El ‘Nordic Noir’ adocenado

La reina de la montaña

Por Víctor Pavic Lundberg

Motus. 516 páginas

El policial nórdico es, posiblemente, la subespecie literaria que más se ha adocenado en el siglo XXI. Abundan los periodistas que buscan fortuna y dejar huella con una novela. Así, proliferan en Escandinavia productos que, al resignar originalidad, discernimiento, intensidad expresiva y profundidad psicológica -cuatro elementos que conforman la potencia estética de una obra-, se degradan hasta la categoría de “literatura de supermercado”. La industria editorial inflige este deterioro al resto del mundo.

Un caso paradigmático de esta suerte de entropía es La reina de la montaña, de Victor Pavic Lundberg (1987), editor del diario Aftonbladet y productor televisivo. La tapa nos informa que el autor ganó en Suecia el Premio Crime Time a la mejor ópera prima en 2022.

Ha escrito Lundberg una trilogía con los periodistas Loa Bergman y Danijela Mirkovic como protagonistas. El último tomo ostenta algunas virtudes. La prosa es altamente legible, lleva al lector a variados escenarios, plantea tres misterios y una reflexión sobre la degradación del periodismo tradicional. Ya no se trata de mejorar al mundo o transmitir cultura; el éxito se mide ahora en cantidad de clics.

El núcleo incandescente es un secreto de los años ochenta que involucra a la popular ministra de Relaciones Exteriores de Suecia. Si sale a la luz, frustrará su ascenso al timón del Estado; todo indica que será la próxima primera ministra.

Loa Bergman viaja a Chicago para seguir los pasos de la funcionaria cuando era una adolescente. Danijela Mirkovic es víctima de una extorsión y debe volver a su Bosnia natal, pero -¡oh casualidad- frente a la costa de Istria vuelan en pedazos a la hermana de la ministra y su jefe en el diario le encarga investigar en Croacia.
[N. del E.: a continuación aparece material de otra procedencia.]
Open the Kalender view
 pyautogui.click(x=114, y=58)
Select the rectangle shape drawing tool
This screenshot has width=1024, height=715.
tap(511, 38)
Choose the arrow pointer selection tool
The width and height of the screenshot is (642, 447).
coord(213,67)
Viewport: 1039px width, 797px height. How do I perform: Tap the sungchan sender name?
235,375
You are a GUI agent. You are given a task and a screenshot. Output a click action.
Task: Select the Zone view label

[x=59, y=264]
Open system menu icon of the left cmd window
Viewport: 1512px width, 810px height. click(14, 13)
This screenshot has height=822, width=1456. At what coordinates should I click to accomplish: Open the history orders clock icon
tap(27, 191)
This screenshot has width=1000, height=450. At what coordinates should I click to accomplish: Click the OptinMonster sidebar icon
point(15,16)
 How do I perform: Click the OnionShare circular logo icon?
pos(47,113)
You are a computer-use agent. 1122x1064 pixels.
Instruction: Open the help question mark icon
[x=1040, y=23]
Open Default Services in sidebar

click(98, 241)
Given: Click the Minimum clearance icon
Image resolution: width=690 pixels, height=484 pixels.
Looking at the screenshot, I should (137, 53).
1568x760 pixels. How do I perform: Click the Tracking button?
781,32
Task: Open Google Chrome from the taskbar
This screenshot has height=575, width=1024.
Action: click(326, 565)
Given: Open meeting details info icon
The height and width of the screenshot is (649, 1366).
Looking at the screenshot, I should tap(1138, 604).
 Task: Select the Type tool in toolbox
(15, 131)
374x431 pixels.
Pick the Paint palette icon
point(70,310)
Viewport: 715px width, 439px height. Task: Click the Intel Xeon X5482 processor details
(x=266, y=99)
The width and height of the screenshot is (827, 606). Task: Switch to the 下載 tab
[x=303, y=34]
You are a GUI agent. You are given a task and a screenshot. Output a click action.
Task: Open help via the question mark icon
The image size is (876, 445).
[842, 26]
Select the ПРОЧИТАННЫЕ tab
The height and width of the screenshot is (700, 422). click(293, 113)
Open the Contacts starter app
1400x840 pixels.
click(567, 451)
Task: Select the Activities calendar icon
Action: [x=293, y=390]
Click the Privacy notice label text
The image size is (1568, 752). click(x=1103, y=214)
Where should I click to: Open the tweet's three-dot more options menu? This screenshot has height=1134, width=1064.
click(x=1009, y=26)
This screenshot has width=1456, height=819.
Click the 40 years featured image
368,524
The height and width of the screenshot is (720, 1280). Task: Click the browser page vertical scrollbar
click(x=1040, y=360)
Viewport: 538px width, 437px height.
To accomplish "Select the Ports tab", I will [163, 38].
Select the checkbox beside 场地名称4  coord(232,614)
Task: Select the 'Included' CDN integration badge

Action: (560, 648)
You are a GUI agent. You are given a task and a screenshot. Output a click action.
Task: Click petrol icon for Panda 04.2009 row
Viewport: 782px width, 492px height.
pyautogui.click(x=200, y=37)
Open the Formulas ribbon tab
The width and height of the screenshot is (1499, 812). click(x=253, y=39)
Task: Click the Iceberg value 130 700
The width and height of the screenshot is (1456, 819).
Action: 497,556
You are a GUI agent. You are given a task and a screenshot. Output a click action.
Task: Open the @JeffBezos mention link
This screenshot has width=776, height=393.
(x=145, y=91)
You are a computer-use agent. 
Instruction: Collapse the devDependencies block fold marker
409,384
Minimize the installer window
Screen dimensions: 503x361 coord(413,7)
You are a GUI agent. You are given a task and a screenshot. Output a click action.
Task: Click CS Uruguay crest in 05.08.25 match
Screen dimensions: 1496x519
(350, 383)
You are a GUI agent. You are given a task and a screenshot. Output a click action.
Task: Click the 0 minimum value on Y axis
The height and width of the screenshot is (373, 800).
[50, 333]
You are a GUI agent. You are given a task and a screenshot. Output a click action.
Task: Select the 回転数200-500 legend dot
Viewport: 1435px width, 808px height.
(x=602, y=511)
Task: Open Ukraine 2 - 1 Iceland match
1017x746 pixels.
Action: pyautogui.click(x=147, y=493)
Una tercera línea narrativa explora una supuesta injusticia que se cometió contra un diplomático sueco, acusado de venderse al espionaje ruso en los noventa. Naturalmente, todo está relacionado con todo.

De esta manera, la investigación y el paciente método deductivo corren por cuenta de periodistas en esta saga. Aquí, no hay un cínico detective, con réplicas verbales como aguijones, aficionado a la ironía, el alcohol y las mujeres fatales, buscando pistas en antros que llamaríamos de perdición si los parroquianos no estuvieran ya completamente perdidos.

Hay en el Nordic Noir descafeinado, en cambio, gente normal, políticamente correcta, indagando en Internet y en una red social llamada Flashback, tratando de desenterrar el pasado en colecciones de diarios; y practicando el insustituible y agresivo trabajo callejero. Más bien, Lundberg retrata a los policías como torpes o corrompidos, en general.

En conclusión, esta obra podría recomendarse a ese tipo de lector que gusta del armado de rompecabezas y no desea que lo prueben con densidades temáticas y estilísticas.